A decisão do Comitê de Política Monetária (Copom) de cortar a taxa básica de juros em 0,5 ponto porcentual surpreendeu o mercado financeiro pela primeira vez desde setembro de 2005. A grande maioria dos analistas de mercado financeiro era de corte de 0,25 ponto porcentual. A decisão dos integrantes do comitê foi unânime.

Segundo analistas, o corte mais ousado pode amenizar um pouco a notícia ruim sobre o desempenho da economia no segundo trimestre do ano, que será divulgada nesta quinta-feira (31) pelo Instituto Brasileiro de Geografia e Estatística (IBGE).

A reunião de ontem também foi marcada pela mudança no texto que explica a decisão dos dirigentes. No documento, eles afirmam que "avaliando o cenário macroeconômico e as perspectivas para a inflação, o Copom decidiu por unanimidade reduzir a taxa Selic para 14,25% ao ano, sem viés".
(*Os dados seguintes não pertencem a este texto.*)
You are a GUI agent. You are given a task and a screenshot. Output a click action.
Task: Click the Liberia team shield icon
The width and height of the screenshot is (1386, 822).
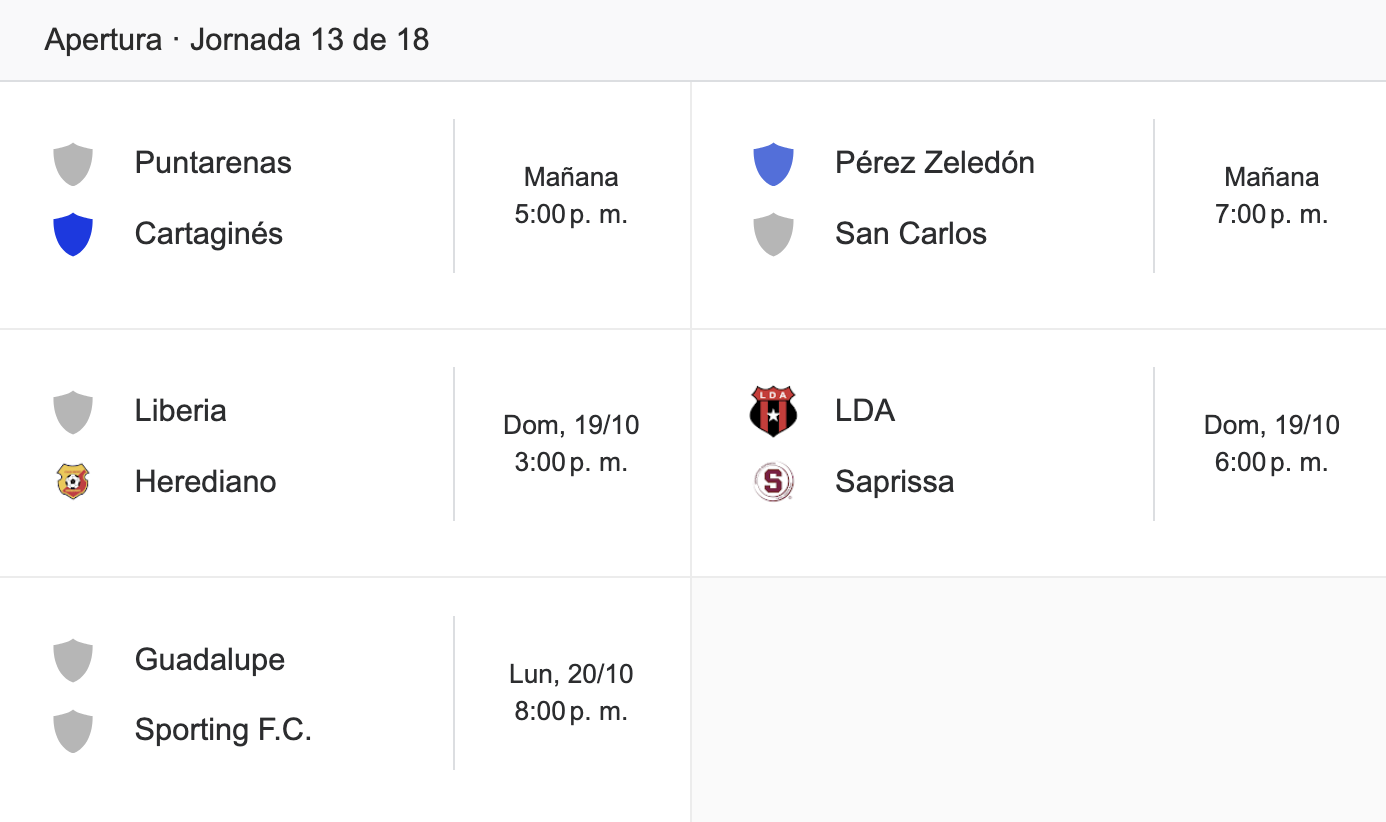coord(73,412)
Foi oi a 10ª redução consecutiva dos juros, iniciada em setembro de 2005, quando a taxa recuou de 19,75% para 19,5%. Desde então, a Selic caiu 5,5 ponto porcentual, num dos mais longos ciclos de queda desde a criação do Comitê. Em 1999, houve dez quedas seguidas, mas na ocasião houve reuniões extraordinárias.

A taxa de 14,25% é a menor desde a criação do Copom em junho de 1996. Apesar disso, o Brasil continua na liderança dos maiores juros reais (Selic menos inflação projetada para os próximos 12 meses) do mundo. Segundo levantamento da consultoria UPTrend, a taxa real brasileira, com o corte de ontem, caiu para 9,4% ao ano – quase o dobro do segundo lugar, a Turquia, com 5,1%.

Na avaliação do economista da Modal Asset, Alexandre Póvoa, o resultado foi uma surpresa positiva e indica que o BC está interpretando a queda da inflação como estrutural, não conjuntural.

Mas ele alerta que o comunicado, ao contrário das últimas reuniões, não sinalizou se o processo de queda da Selic vá continuar ou se parou. A pista virá com a ata do Copom que sai semana que vem, diz ele. O próximo encontro será nos dias 17 e 18 de outubro, depois do primeiro turno das eleições.

Para o ex-ministro da Fazenda Mailson da Nóbrega, sócio da Tendências Consultoria Integrada, o corte de 0,50 ponto foi possível porque a situação melhorou desde a última reunião. Segundo ele, os riscos inflacionários nos EUA diminuíram, assim como no mercado interno. "Além disso, a economia está com desempenho menor que o previsto", diz Mailson, que aposta numa Selic de 13,75% em dezembro.